Learning 3D-Aware GANs from Unposed Images with Template Feature Field
Xinya Chen, Hanlei Guo, Yanrui Bin, Shangzhan Zhang, Yuanbo Yang, Yue Wang, Yujun Shen, Yiyi Liao
TL;DR
This paper introduces TeFF, a template feature field that enables 3D-aware GAN training from unposed images by jointly learning a 3D semantic template alongside the radiance field. Pose estimation for real images is performed on the fly via discretized camera poses and phase correlation, leveraging semantically aligned DINO features to recover full 3D geometry across challenging datasets. The approach uses a background 2D generator and dual discriminators to stabilize training, and EMA-derived template fields to facilitate pose matching. Across cars, planes, and elephants, TeFF outperforms state-of-the-art baselines in FID, depth accuracy, and pose distribution fidelity, demonstrating robust 360-degree rendering without ground-truth poses. The method advances scalable 3D-aware generative modeling for real-world, unposed image collections, with limitations including a single template per category and sensitivity to perspective distortions.
Abstract
Collecting accurate camera poses of training images has been shown to well serve the learning of 3D-aware generative adversarial networks (GANs) yet can be quite expensive in practice. This work targets learning 3D-aware GANs from unposed images, for which we propose to perform on-the-fly pose estimation of training images with a learned template feature field (TeFF).

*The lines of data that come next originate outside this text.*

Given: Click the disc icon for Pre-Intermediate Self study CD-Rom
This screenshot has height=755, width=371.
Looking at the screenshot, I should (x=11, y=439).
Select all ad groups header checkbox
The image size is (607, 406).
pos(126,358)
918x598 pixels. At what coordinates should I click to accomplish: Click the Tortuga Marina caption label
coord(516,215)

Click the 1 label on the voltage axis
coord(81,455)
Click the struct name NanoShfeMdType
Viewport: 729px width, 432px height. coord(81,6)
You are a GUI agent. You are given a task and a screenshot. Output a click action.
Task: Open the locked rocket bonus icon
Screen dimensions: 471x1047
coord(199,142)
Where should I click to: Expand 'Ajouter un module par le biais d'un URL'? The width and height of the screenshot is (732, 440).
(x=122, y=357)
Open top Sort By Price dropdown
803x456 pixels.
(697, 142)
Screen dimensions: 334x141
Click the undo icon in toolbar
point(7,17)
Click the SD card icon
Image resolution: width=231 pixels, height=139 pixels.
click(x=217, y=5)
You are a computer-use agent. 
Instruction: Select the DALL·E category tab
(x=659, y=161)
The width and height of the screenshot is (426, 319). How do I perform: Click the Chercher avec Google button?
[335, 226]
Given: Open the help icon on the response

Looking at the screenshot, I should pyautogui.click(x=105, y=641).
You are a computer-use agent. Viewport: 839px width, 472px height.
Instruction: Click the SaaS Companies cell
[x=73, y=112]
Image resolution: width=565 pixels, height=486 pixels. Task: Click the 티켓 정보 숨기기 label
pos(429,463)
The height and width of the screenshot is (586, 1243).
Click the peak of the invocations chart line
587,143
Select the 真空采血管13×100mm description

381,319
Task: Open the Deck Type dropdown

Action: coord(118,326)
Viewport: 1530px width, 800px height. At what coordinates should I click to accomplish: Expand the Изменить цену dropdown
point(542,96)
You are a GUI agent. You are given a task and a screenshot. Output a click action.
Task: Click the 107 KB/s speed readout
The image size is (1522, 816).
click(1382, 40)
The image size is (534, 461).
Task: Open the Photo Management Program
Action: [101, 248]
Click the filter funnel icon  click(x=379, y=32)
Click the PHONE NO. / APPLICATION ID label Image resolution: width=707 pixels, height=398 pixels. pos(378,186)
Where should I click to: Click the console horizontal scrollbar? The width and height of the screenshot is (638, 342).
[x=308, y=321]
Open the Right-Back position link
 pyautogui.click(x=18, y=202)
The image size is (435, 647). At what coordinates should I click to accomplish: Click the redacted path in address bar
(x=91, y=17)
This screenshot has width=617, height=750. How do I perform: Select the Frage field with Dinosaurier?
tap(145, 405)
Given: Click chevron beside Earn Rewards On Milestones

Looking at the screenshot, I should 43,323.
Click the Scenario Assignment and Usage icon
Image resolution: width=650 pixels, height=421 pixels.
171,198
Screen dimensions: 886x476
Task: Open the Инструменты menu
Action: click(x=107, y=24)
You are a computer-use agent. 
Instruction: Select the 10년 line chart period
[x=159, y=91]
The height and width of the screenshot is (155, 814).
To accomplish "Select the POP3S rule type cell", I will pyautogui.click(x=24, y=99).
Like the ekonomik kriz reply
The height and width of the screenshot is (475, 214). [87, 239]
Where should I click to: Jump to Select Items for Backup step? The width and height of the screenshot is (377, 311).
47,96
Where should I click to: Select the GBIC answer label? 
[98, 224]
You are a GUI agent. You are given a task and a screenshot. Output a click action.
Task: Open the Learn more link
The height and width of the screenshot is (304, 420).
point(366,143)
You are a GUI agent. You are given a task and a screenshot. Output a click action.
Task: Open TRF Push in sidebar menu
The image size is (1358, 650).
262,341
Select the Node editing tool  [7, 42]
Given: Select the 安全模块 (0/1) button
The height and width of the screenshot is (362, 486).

Concretely, in addition to a generative radiance field as in previous approaches, we ask the generator to also learn a field from 2D semantic features while sharing the density from the radiance field. Such a framework allows us to acquire a canonical 3D feature template leveraging the dataset mean discovered by the generative model, and further efficiently estimate the pose parameters on real data. Experimental results on various challenging datasets demonstrate the superiority of our approach over state-of-the-art alternatives from both the qualitative and the quantitative perspectives.